PPS I’d hate for you to miss a post… enter your email to get them pinged into your inbox. I won’t be spamalot, promise!


Activism, Parenting

Why the Occupy LSX protest is the perfect place for kids

29 October, 2011

I really believe in activism. I am absolutely sure that protesting changes things, so bringing the baby on board was always gonna happen. But today I realised that sometimes a protest is the perfect place for the baby. Not just as there is an extra amount of people she can woo and then phones she can steal and chew.

We had a wonderful time with the nippers up at St Pauls for Occupy LSX today- facepainting, parachute games, poetry, juggling, one of the dads even turned up with a bouncy castle. While some of the older kids reflected on and drew their ideas of utopia all around us debate, speeches and conversation took place about how we can change the utterly bankrupt society we live in right now.

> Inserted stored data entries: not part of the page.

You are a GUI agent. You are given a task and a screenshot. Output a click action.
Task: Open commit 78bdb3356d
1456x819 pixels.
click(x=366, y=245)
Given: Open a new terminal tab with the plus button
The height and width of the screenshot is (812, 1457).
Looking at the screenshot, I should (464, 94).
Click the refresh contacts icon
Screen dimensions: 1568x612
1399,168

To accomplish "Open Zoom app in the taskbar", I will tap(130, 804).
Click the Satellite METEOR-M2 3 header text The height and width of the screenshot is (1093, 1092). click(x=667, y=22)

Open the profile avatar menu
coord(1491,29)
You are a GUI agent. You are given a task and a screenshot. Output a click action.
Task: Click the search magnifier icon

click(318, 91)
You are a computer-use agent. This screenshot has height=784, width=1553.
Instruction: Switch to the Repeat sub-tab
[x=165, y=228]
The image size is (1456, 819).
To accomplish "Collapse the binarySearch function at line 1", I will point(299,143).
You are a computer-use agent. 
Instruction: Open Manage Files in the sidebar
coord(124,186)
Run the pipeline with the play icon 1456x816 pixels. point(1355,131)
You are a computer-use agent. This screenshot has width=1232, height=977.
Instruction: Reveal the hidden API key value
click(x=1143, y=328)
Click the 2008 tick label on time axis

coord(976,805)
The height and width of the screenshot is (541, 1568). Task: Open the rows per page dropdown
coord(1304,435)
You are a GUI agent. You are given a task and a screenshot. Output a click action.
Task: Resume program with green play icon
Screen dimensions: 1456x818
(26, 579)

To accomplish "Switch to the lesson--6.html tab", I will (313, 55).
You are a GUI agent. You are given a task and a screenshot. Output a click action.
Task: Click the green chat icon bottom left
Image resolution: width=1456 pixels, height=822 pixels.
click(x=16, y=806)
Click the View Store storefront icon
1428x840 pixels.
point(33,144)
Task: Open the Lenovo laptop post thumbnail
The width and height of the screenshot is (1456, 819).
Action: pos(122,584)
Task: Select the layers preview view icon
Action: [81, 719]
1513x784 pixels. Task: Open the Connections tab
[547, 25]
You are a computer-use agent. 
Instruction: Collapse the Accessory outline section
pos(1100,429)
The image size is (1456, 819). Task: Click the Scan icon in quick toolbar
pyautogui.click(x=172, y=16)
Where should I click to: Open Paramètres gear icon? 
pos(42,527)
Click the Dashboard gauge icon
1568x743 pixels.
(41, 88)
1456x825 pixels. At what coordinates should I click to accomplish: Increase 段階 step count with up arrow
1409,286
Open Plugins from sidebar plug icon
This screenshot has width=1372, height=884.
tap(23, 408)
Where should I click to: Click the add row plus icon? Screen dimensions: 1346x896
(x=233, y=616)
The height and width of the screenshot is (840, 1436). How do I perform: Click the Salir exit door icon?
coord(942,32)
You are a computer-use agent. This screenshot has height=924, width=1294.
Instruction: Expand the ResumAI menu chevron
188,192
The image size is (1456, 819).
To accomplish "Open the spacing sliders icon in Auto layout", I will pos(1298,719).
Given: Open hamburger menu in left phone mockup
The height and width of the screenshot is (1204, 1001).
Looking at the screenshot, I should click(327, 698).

I’m no stranger to the shaper edge of protest. In fact (don’t tell my mum this) the first protest I took Ramona on saw us sitting down to breastfeed in a cafe just as a Black Bloc walked past- they picked up a bus stop and smashed the entire front window with it. About 3 feet away us. I have also been in peaceful, sitting down crowds as riot police have bought their truncheons down on heads.

I realise it is not always balloons and bubbles.

But the cost of our younger generation NOT being there is higher than the tiny, one in a million chance of them actually getting hurt.*

For it is here that the little ones learn that there is HOPE – that people do believe in an alternative to the economic apartheid we currently live in. Here they see true, live,  democracy – people listening to each other and voting together. Here they hear the melody of diverse voices, discussing problems and solutions.

But it is also the perfect place for them as it reminds us why we do it. Because they are the generation who will either inherit all this- greed (and the inequality greed gives birth to) – stretched and bloated, many time worse then we have even now, or they will inherit a much fairer and more beautiful society. It is completely up to us.

Someone told me today that there are over 900 occupied cities in over 82 countries. There is an incredible global connection happening that is totally unprecedented. The Occupy movement is gathering momentum and could become enough to change things. As a friend pointed out this week, anti-apartheid protesters couldn’t envision the world beyond apartheid- all they could do was say ENOUGH, enough of this injustice. It doesn’t matter that Occupy LSX doesn’t have a list of policies, we are simply saying ENOUGH.

We have had enough of a world where FTSE 100 directors experience a pay rise of 49% on average compared to 0% increase in the public sector. Enough of a world where CHEESE is the top shoplifted item, because people just literally need to eat (baby formula is the FIFTH, the FIFTH!!!!!) and ENOUGH of a world where one years worth of bankers bonuses could pay for 23 years of the youth service being shut in every poor community in the UK. (More on all this in Polly Toynbee’s excellent article here.)

For our children’s sake. We have had enough.

If you’ve had enough too but weren’t sure about bringing your baby along to Occupy London, please get in touch and I can introduce you to some of the coolest parent and kid activists in town.

There.

I’m sorry, all seriouspants once again. I promise my next post will be about poo.


* There are safety measures you can take, I for one would almost certainly leave with my baby at the first whiff of the riot police or other violence.

**Also, beware of the haters who can be equally vicious. Someone told me off today for taking Ramona to Occupy LSX, suggesting I was teaching kids about squatting and oppressing the rights of others. (Eh?!)  Thankfully it was only on Twitter so I was able to take a breath and graciously respond about how we were actually teaching kids about equality, justice and a loving, fair society. (While mentally taking his 140 characters and flicking them at his ragey right wing eyeballs of course.)